On the heels of the premiere, Disney+ and Marvel Studios released the second installment of its six-episode run for Moon Knight in the form of “Summon the Suit.” Following the aftermath of the destruction caused by the jackal attack at the museum, Steven is fired from his job at the gift shop, and more becomes known about his whereabouts and seemingly dual personality. Finally, the audience is introduced truly to the violent alter-ego, or split personality, of the all-American killer Marc Spector who is currently under the role of an avatar for the Egyptian god of the moon Khonshu.
Despite the utter ridiculousness of the situation, Steven finds himself contemplating the crumbling of his world before uncovering and encountering Marc’s wife, or in actuality soon-to-be ex-wife, Layla who piles the confusion furthermore. Steven, who has been incapable of romance and relationships his entire life due to his supreme awkwardness, has now been graced by a wife, albeit through his reflection and other personality of Marc. Regardless of the further complication to Grant’s personal life, Ethan Hawke’s (Boyhood) Harrow has continued the pursuit of Grant and his scarab in order to satisfy the wishes of his new leader Ammit.
Unbeknownst to Grant, Harrow was previously the avatar for the Egyptian moon God Khonshu, who has been banished by their fellow Egyptian Gods. Harrow departed from his role in favor of following Ammit, as his new leader’s mission is to cleanse humanity of evil through the balance of their acts and deeds during their life. Ammit’s desire, and by proxy Harrow’s, seems to be an altruistic cause, but with the overview of the rest of its followers and the caution that Spector warns Grant of, there seems to be sinister intent behind all this.
While Grant was unaware of Harrow’s previous role, Spector is aware as he acts as the successor for Khonshu’s human avatar. Spector carries a further split personality in his own right as he does serve Khonshu to the best of his ability, but also holds his own beliefs about the mythological world dear. The naive Grant hears the mission of Harrow and Ammitt and unwittingly believes this notion, yet Spector continues to provide doubt into Grant’s mind throughout the conversation before Layla arrives for a rescue of Grant and Spector from Harrow’s temporary home base. During the rescue mission, the Moon Knight suit arrives once more at the request of Layla. However, instead of the iconic and slick look that Spector sported in the last one, Grant summons a more elegant suit more fit for a ballroom dance.

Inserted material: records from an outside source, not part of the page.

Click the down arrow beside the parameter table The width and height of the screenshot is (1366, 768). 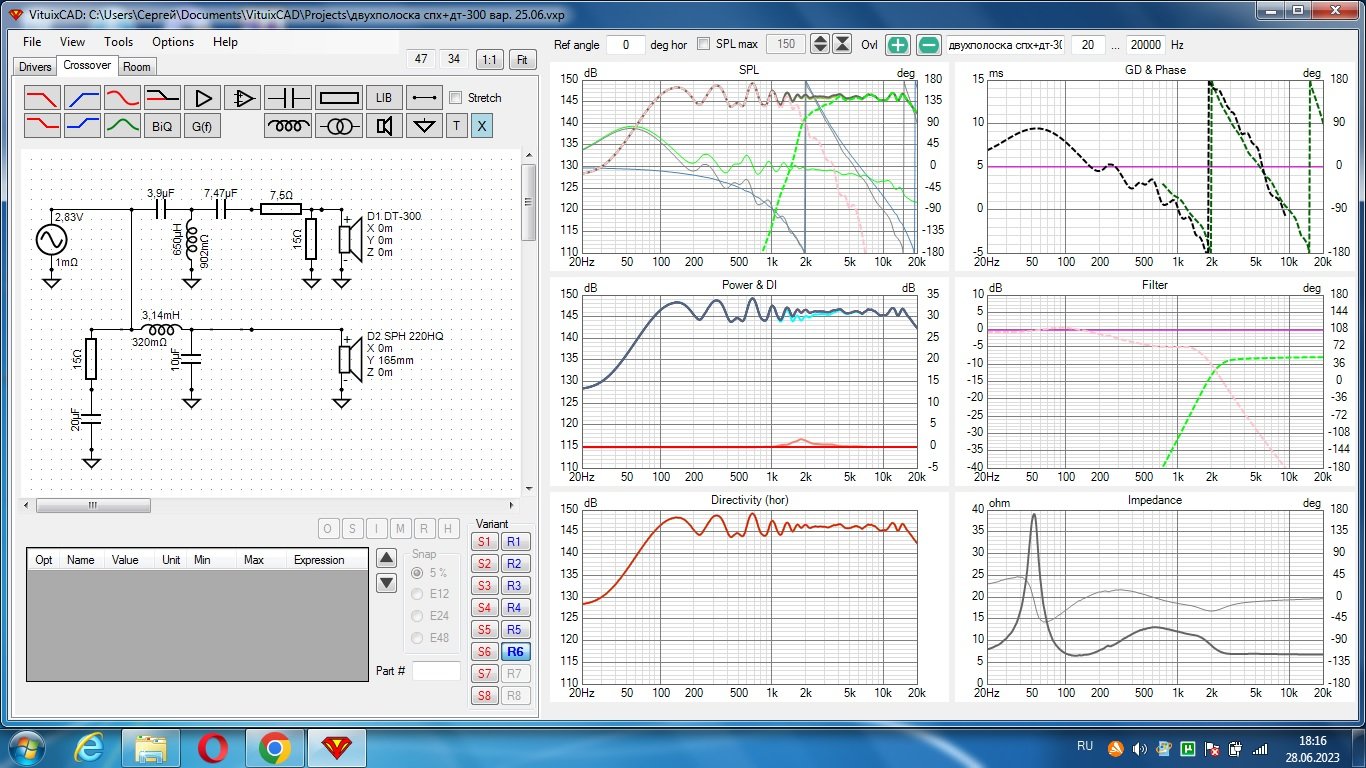387,583
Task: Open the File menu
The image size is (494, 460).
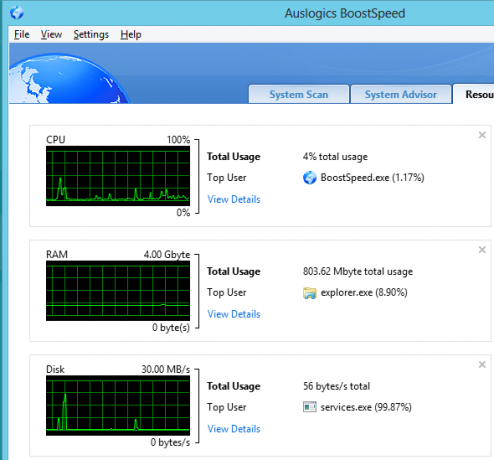Action: (x=22, y=34)
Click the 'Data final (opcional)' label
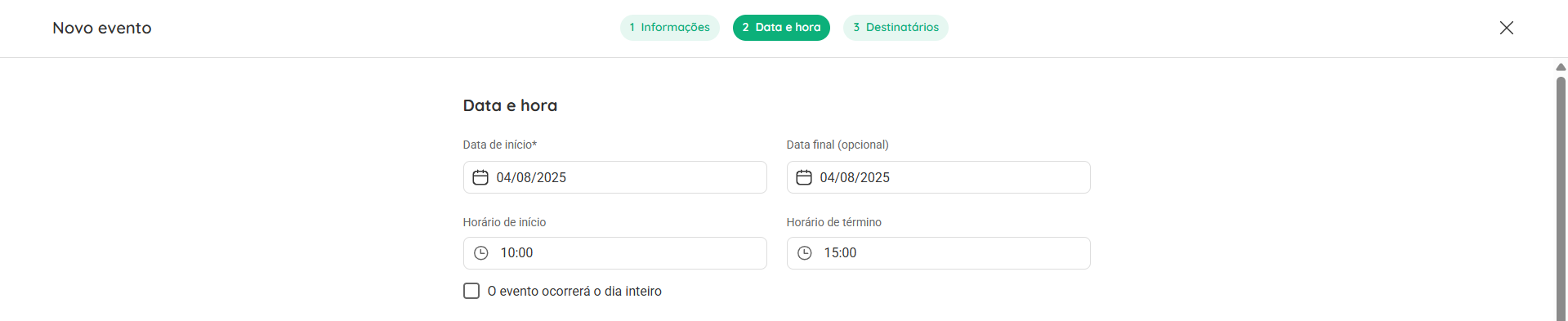The width and height of the screenshot is (1568, 321). point(838,145)
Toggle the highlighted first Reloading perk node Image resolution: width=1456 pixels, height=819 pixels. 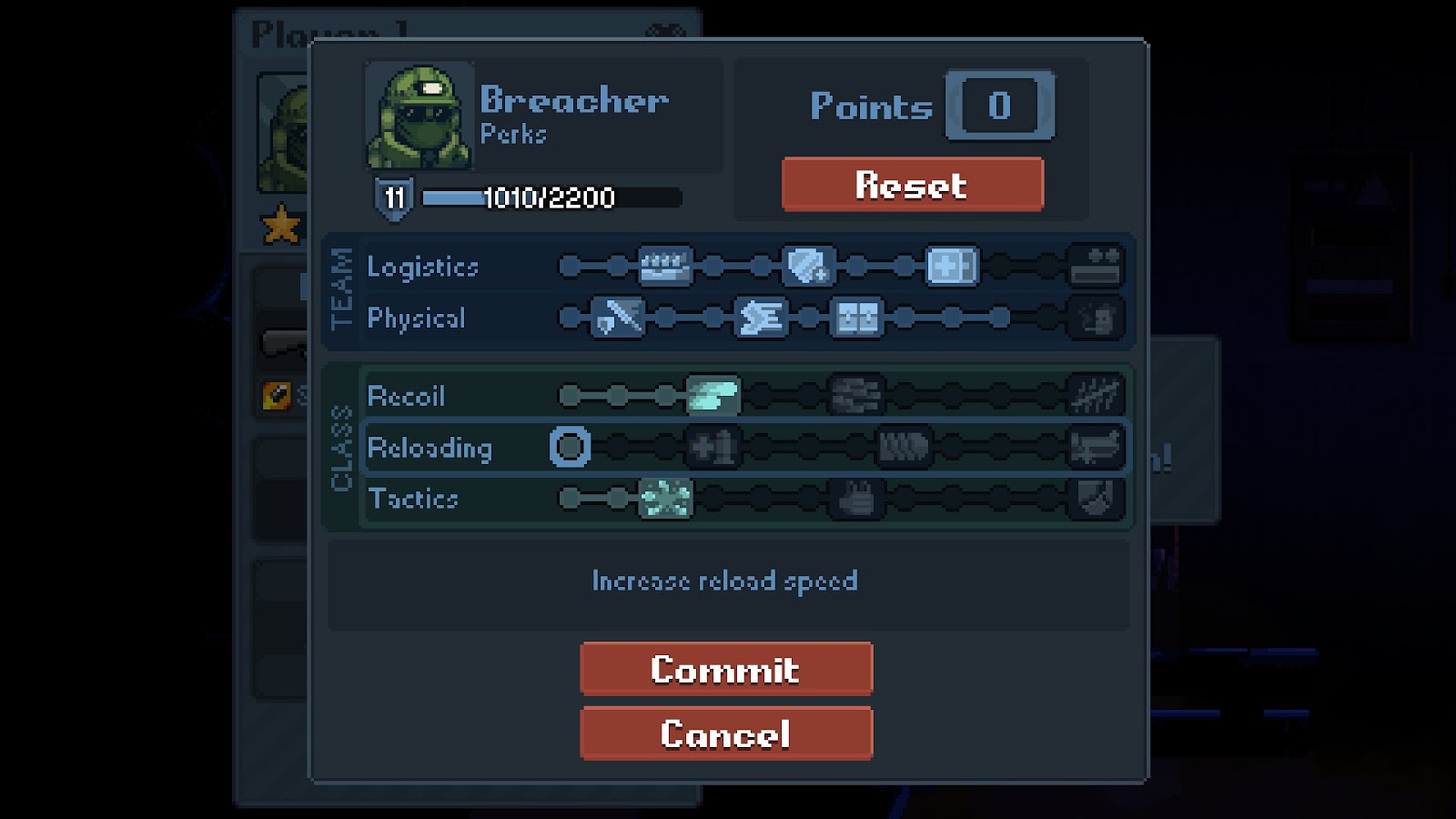571,447

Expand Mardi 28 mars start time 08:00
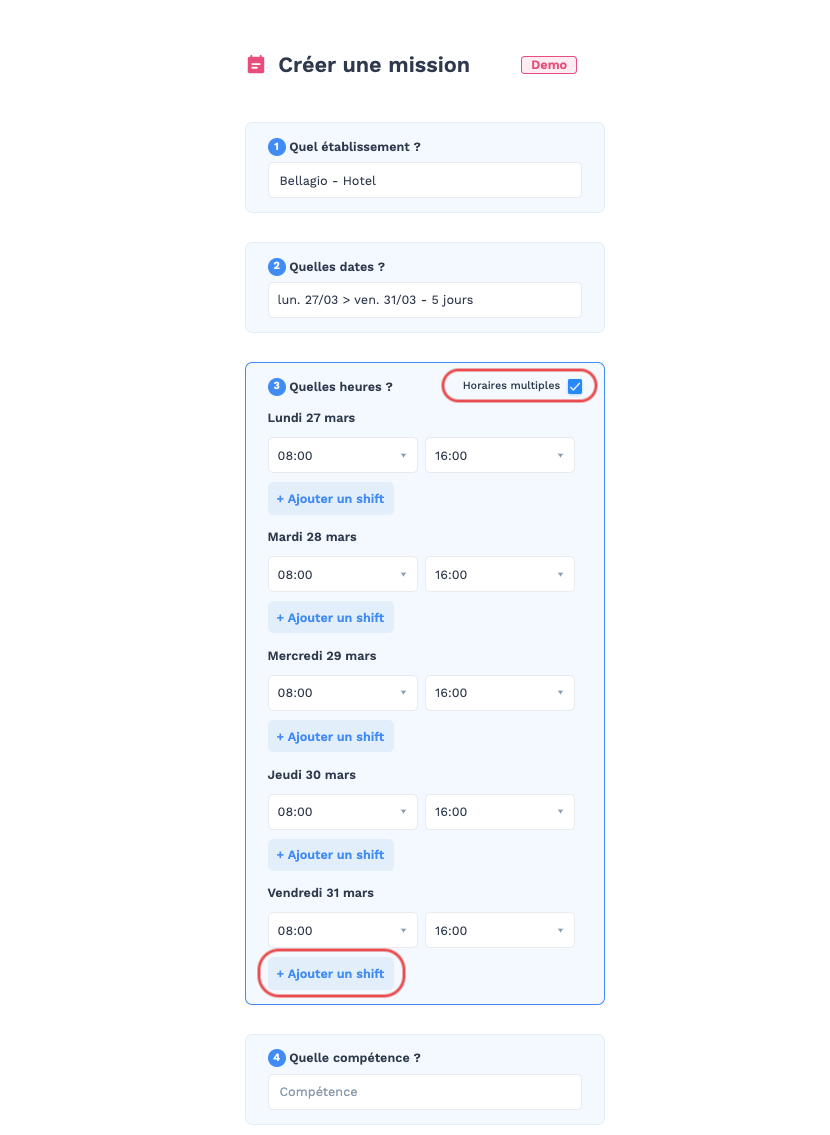point(342,574)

In the meantime, Harrow has unleashed yet another jackal to contain Grant and secure the scarab. Spector, after a ton of convincing and a lot of losing exchanges between Grant and the creature, assumes control of Grant’s body and fights off the jackal while also losing possession of the scarab to Harrow as the latter flees the scene.
In the closing scenes of the episode, it is ultimately revealed that Harrow will be looking for the tomb of his leader Ammit in Egypt. Khonshu sends Spector on his way to prevent Harrow’s discovery, but also provides him a warning of taking on his wife Layla as a successor avatar if Spector fails.
Much of the contention with this installment is the further confusion laid upon the audience. For one, it is understandable as the series is following a protagonist suffering from split personalities, and the inclusion of a romantic interest that could seemingly provide division between Oscar Isaac’s two counterparts truly strengthens the series and episode as a whole. Furthermore, the divorce between Spector and Layla was an interesting first piece of information for their relationship, yet the closing moments do indicate this has been made by Spector in order to protect Layla from the hellish world that he has been inducted into.
The series engaging in the split personality protagonists offers a unique perspective and lens to view the journey of Moon Knight the hero. Grant, the bumbling and socially awkward, half acts as a segue for the viewer as they’ve been injected straight into this story world of Egyptian lore instead of kicking straight off at an origin story. The dichotomy of the characters provides the unique comedic aspects as well as the deconstruction of the confusing elements that this comic book character may encounter with new audiences. The most interesting aspect of the series so far is Layla and Spector’s backstory of their adventures and also how Spector came to be the avatar for Khonshu, yet this will most certainly not be introduced until the viewer has been engaged with much of the narrative although presumed tidbits along the way will definitely continue to provoke the interest and guide us some satisfaction.